(Task requirements):
• 1. Take the Shard DB post and give everything from "That's why I" down to "a little later.", switching "append-only" to "write-once".
• 2. Answer these from the Shard DB post:
(a) How many pages long is the CaskDB paper?
(b) In what language is the code in the post written?
(c) How many bytes does the fixed-length header take up?

***** Selection *****

Shard DB: A CaskDB Implementation


Shard DB: A Cask DB implementation

I've been writing code for my entire adult life, but I've never felt like I truly understood some of the really complex tech that powers so much of our lives. For example, I'm endlessly fascinated that people can just write programs to procedurally generate graphical worlds. I don't even know how to begin generating graphics. But in the last 10 years, I've spent a lot of time working with various datastores, from MySQL to Elasticsearch to Redis, and I think I understand how all the pieces fit together at a high level.

That's why I was really excited to stumble upon Riak's CaskDB paper. Go ahead. Read it. It's only six pages long, and most of that consists of diagrams.

And I thought to myself... why not give it a shot? It's fairly straightforward!

All code below is in Go, which is my preferred language, although this code should be simple enough to implement in any language you choose.

How it Works

At its core, Cask is a hybrid file-based and memory-based key-value datastore. We store the keys and values to disk in append-only files, and we store the keys and value positions in memory. The files are append-only, which means writes are extremely fast. This does mean that files can get large, but that gets addressed a little later.

File-based data structure

Imagine we have the following data:

key value
name Maximus Pegasus

Given this particular key/value pair, we need to generate some information, then generate a fixed-length header to give us some metadata about the key and value. The fixed-length header is a total of 16 bytes:

Then we'll append the {header}{key}{value} as bytes in the data file, recording the position where this entry begins.

***** Available data *****

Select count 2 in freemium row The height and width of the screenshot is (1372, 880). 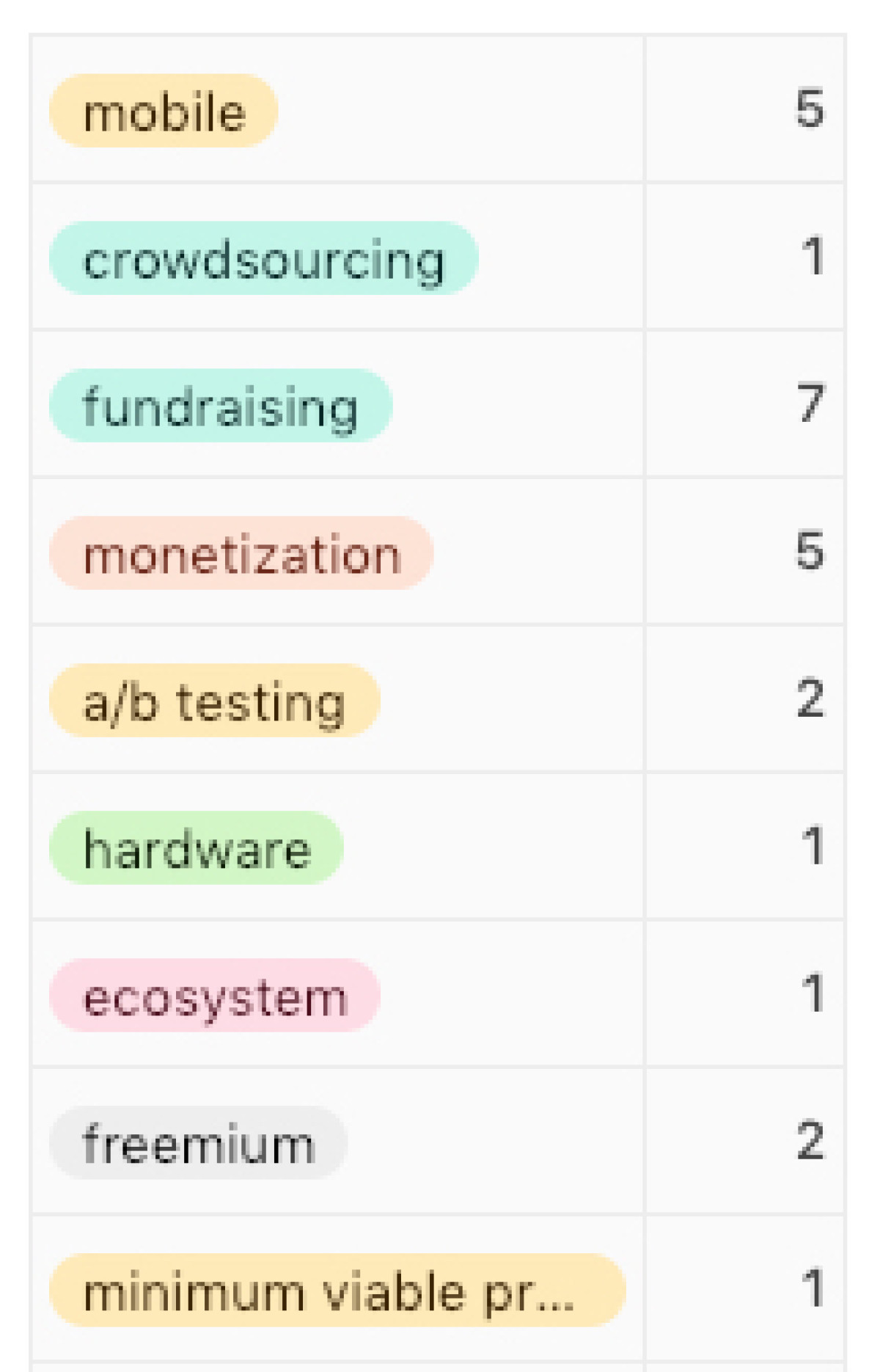tap(810, 1141)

*****

(Answers for the exercise):
• 1.
That's why I was really excited to stumble upon Riak's CaskDB paper. Go ahead. Read it. It's only six pages long, and most of that consists of diagrams.

And I thought to myself... why not give it a shot? It's fairly straightforward!

All code below is in Go, which is my preferred language, although this code should be simple enough to implement in any language you choose.

How it Works

At its core, Cask is a hybrid file-based and memory-based key-value datastore. We store the keys and values to disk in write-once files, and we store the keys and value positions in memory. The files are write-once, which means writes are extremely fast. This does mean that files can get large, but that gets addressed a little later.

• 2.
(a) Six pages.
(b) Go.
(c) 16 bytes.